Why are there so many password restrictions to navigate? Characters want to be free.

Daremoshiranai

The password creation process on different websites can be a bit like visiting foreign countries with unfamiliar social customs. This one requires eight characters; that one lets you have up to 64. This one allows letters and numbers only; that one allows hyphens. This one allows underscores; that one allows @#$&%, but not ^*()[]!—and heaven forbid you try to put a period in there. Sometimes passwords must have a number and at least one capital letter, but no, don’t start the password with the number—what do you think this is, Lord of the Flies?

You can’t get very far on any site today without making a password-protected account for it. Using the same password for everything is bad practice, so new emphasis has emerged on passwords that are easy to remember. Sentences or phrases of even very simple words have surfaced as a practical approach to this problem. As Thomas Baekdal wrote back in 2007, a password that’s just a series of words can be “both highly secure and user-friendly.” But this scheme, as well as other password design tropes like using symbols for complexity, does not pass muster at many sites that specify an upper limit for password length.

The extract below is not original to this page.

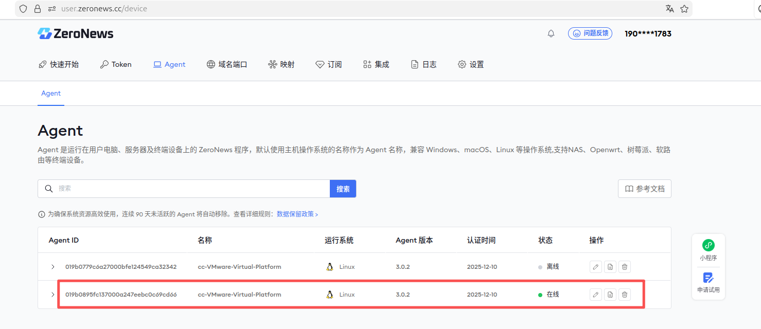Screen dimensions: 761x329
Task: Open the 小程序 mini program icon
Action: coord(708,246)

Most sites seem to have their own particular password bugaboos, but it’s rarely, if ever, clear why we can’t create passwords as long or short or as varied or simple as we want. (Well, the argument against short and simple is concrete, but the others are not immediately clear). Regardless of the password generation scheme, there can be a problem with it: a multi-word passphrase is too long and has no symbols; a gibberish password is too short, and what’s the % doing in there?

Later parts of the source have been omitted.